THE TASKS:
1. Using the Truett Seminary article, decide whether each statement agrees with it: (a) the seminary was scheduled to open at Baylor University in the fall of 1994; (b) Creed earned his Ph.D. from Baylor; (c) the seminary will have only Baptist faculty and staff. For each, answer yes or no and quote the words of the article that settle it.
2. Carry the Truett Seminary article forward from its final sentence, writing the passage that would come next.

-- START SELECTED TEXT --

This article was written by Sherry Castello and published in the Fall 1993 issue of The Baylor Line.

No longer just a dream, the Truett Seminary soon will be training a new generation of servant leaders to proclaim the message of Christ.

Preaching from pulpits within four years will be pastors who are graduates of the George W. Truett Theological Seminary, which is scheduled to open at Baylor University the fall of 1994.

If Dr. Robert Sloan, the first dean of that seminary, succeeds in his goals, these people will unquestionably be better preachers and better ministers because of their education at Truett Seminary. “They will be men and women who are rhetorically compelling and substantively engaging,” he says.

It was the preaching of Sloan himself that brought Baptist General Convention of Texas messengers to their feet in applause in Baylor’s Ferrell Center in 1991. His convention sermon, “The Church in a Changing World,” challenged Texas Baptists to be done with the controversies that have crippled their denomination and to unite in sharing the message of Jesus Christ with the world. (That sermon was printed in the January – February 1992 Baylor Line.)

He is concerned for the “almost-lost skill” of preaching and has ideas for teaching preaching and other ministry skills in non-typical ways. “I want to emphasize preaching across the curriculum so that it becomes integrated into the whole program. We plan to keep a ministry emphasis in all seminary classes – New Testament, theology, church history, or whatever; they are all matters that relate to ministry.

“I’m going to be utterly idealistic to make my point; I want our graduates to be Christian leaders who have the creative ability to anticipate and to change with the times, to be leaders without being authoritarian dictators, to be servant leaders who show courage and who can proclaim the word of God.

“We want to produce graduates who believed in Jesus Christ, who preach and share their faith, who feed the hungry, who take the message of Christ into the world.”

He also desires to focus on the spiritual development of the seminary students, foreseeing small spiritual formation groups of faculty and students to provide community and accountability.

Since the Baylor University Board of Regents voted on May 21 to begin the seminary and named him as dean, Sloan has given much thought to the kinds of people who can best achieve the goals of the seminary.

In August he announced the selection of Dr. J. Bradley Creed as associate dean. A 1979 graduate of Baylor, Creed has served as pastor of the First Baptist Church of Natchitoches, Louisiana, since 1988. He earned his Master of Divinity and Ph.D. from Southwestern Baptist Theological Seminary, where he was a teaching fellow in the Department of Church History. His wife, Kathy Harton Creed, was graduated from Baylor in 1980; they have two children.

Sloan said, “Brad has been active in pastoral and denominational work. He has a deep Christian commitment, and he has solid academic credentials.”

Sloan says he wants faculty members who have “theological substance,” preferably persons who have experience in ministry. He puts a high value on their being flexible enough to use interdisciplinary approaches and engage in team teaching, as well as to welcome ministers into the teaching process.

He expects to hire three or four faculty members, perhaps some adjunctively, for the first fifty students to be enrolled for 1994-95. Then a couple of professors will be added, along with fifty more students, in the second and third years, to bring seminary to its goal of 150 students.

Serving as Sloan’s administrative assistant in Dodie Jackson, a seven-year veteran employee of the religion department who in 1989 received her B.B.A. from the university. She has also served on the staff at First Baptist Church for nearly ten years.

The seminary will have only Baptist faculty and staff. The students will be “mostly Baptists,” he says, but will be men and women of wide ethnic and cultural backgrounds.

-- END SELECTED TEXT --
-- START ENTRIES PROVIDED --

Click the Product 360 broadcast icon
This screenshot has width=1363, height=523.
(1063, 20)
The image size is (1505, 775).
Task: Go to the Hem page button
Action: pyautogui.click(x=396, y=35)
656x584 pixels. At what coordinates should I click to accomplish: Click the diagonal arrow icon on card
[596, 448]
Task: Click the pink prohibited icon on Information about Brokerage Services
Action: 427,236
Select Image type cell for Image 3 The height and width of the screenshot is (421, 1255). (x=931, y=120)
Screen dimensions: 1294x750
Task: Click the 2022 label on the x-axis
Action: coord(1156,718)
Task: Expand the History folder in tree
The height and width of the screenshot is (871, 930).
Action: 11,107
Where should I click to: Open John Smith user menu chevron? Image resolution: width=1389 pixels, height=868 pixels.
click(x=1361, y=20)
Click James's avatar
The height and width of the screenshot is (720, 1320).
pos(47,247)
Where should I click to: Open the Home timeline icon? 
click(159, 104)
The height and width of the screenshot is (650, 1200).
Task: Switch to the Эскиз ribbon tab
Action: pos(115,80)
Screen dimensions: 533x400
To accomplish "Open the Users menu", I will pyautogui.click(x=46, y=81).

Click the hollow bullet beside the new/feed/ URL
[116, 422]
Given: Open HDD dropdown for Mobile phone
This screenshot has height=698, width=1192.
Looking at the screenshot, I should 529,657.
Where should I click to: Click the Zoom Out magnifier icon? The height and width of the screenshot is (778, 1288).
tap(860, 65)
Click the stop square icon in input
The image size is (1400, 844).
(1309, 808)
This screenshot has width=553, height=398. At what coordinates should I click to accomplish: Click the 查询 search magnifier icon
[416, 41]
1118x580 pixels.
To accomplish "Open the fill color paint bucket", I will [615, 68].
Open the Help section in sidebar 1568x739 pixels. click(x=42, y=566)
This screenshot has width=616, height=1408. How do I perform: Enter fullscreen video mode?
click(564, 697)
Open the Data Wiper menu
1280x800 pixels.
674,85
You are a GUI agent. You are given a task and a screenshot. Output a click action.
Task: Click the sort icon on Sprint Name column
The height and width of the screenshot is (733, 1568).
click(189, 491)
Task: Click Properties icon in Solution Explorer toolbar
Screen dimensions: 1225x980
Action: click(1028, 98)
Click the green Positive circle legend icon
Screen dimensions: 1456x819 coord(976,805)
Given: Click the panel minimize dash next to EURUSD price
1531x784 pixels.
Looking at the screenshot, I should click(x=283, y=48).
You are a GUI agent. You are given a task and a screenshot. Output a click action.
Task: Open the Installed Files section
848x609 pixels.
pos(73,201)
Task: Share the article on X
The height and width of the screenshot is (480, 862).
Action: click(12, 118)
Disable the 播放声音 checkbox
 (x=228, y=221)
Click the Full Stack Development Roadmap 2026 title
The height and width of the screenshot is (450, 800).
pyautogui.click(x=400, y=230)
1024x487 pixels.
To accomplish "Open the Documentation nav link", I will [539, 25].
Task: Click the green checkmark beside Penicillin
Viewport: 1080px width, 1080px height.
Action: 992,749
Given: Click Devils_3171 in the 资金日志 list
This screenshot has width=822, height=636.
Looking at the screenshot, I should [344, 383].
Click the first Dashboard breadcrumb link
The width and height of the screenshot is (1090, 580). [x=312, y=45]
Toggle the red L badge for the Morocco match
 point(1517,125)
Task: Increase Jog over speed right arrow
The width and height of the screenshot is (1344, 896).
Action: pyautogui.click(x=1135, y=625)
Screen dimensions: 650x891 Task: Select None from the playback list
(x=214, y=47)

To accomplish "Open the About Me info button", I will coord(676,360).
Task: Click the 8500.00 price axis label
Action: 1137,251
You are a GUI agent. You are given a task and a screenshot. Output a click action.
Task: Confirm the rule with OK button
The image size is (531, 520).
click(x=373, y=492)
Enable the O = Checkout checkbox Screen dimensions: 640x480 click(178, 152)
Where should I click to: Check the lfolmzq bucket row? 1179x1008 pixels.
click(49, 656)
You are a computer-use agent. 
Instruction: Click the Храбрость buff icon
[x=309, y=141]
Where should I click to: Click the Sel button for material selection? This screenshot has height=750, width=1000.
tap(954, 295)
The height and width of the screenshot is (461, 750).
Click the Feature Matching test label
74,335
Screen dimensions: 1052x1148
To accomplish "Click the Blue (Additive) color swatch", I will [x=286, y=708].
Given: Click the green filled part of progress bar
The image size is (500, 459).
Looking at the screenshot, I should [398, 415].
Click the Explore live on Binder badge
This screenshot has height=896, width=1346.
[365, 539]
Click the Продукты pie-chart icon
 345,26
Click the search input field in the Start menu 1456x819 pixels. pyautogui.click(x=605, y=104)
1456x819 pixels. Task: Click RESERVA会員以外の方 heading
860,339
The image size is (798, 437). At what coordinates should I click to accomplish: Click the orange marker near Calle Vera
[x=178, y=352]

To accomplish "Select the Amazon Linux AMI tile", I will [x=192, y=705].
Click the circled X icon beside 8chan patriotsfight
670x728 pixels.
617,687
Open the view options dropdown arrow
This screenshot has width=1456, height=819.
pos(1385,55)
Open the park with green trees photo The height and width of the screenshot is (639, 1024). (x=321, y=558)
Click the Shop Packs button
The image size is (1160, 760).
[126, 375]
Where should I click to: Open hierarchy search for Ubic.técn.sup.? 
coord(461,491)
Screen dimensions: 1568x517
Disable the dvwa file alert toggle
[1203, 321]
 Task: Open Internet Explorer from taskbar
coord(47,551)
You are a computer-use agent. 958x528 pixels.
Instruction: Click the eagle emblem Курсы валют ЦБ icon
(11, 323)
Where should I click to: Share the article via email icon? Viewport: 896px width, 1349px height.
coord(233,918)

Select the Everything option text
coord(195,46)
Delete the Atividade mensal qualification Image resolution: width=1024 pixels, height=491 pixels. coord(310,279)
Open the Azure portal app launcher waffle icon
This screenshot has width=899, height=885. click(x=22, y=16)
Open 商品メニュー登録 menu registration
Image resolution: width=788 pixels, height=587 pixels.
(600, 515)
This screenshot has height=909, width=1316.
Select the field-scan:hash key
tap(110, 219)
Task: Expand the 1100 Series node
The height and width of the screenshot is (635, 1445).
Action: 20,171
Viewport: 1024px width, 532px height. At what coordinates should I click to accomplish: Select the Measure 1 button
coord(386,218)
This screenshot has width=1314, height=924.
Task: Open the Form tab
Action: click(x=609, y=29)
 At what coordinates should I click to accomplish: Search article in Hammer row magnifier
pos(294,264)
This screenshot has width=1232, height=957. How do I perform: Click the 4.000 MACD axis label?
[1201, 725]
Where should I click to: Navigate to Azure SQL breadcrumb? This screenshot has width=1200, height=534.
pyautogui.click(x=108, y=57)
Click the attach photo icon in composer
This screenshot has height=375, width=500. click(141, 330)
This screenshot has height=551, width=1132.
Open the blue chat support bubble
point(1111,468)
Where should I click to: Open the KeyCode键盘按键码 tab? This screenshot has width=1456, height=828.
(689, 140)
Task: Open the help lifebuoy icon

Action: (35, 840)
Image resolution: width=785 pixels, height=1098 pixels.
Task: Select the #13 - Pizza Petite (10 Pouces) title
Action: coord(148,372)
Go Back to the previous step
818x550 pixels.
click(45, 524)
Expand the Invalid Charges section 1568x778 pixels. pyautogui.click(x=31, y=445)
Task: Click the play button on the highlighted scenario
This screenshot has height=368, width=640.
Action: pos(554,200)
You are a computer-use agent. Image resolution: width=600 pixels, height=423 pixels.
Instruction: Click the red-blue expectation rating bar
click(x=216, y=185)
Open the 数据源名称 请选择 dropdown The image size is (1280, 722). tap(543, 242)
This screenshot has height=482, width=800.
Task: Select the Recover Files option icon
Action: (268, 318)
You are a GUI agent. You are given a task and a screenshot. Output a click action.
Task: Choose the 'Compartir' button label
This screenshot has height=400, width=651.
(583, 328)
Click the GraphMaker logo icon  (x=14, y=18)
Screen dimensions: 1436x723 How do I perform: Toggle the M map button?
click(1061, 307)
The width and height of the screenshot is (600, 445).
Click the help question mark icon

-- END ENTRIES PROVIDED --

PER-TASK ANSWERS:
1.
(a) Yes: "scheduled to open at Baylor University the fall of 1994"
(b) No: "He earned his Master of Divinity and Ph.D. from Southwestern Baptist Theological Seminary"
(c) Yes: "The seminary will have only Baptist faculty and staff."

2.
First Baptist Church of Waco has invited the seminary to use space in its educational building for offices and classrooms. Baylor has initially contracted with the church for five years there and will pay the bills for modifications, furnishings, and utilities. First Baptist, however, has made it clear that – in the words of one deacon – the seminary will be viewed “not as a tenant, but as a ministry.”

There’s a bit of déjà vu in the arrangement, since in the late 1880s one of the church’s early pastors, Dr. B. H. Carroll, taught young preachers in his study and consequently felt called by God to give himself wholly to that work.

He became chairman of the new Department of Theology at Baylor, expanded that into a theological school within six years and served as its dean. The school was moved in 1910 to Fort Worth as Southwest Baptist Theological Seminary, with Carroll as its first president.

Southwestern is now the world’s largest seminary with an enrollment of more than 3,200 students. It is affiliated directly with the Southern Baptist Convention (not with the Baptist General Convention of Texas).

President Reynolds is pleased with the location of Truett Seminary at First Baptist, especially since the university will thereby be spared the worry of having to raise funds immediately for a new building. But he has planted the thought with university regents that the old Edgefield Park Location on Bagby Street would be about the right size for a European-style permanent facility with classrooms, offices, and a dining area for the seminarians surrounding an interior courtyard.

He says he hopes that a donor will come forward by the end of the decade to contribute the $15 million to $18 million required to build the permanent facility, or at least to make a lead gift toward its construction.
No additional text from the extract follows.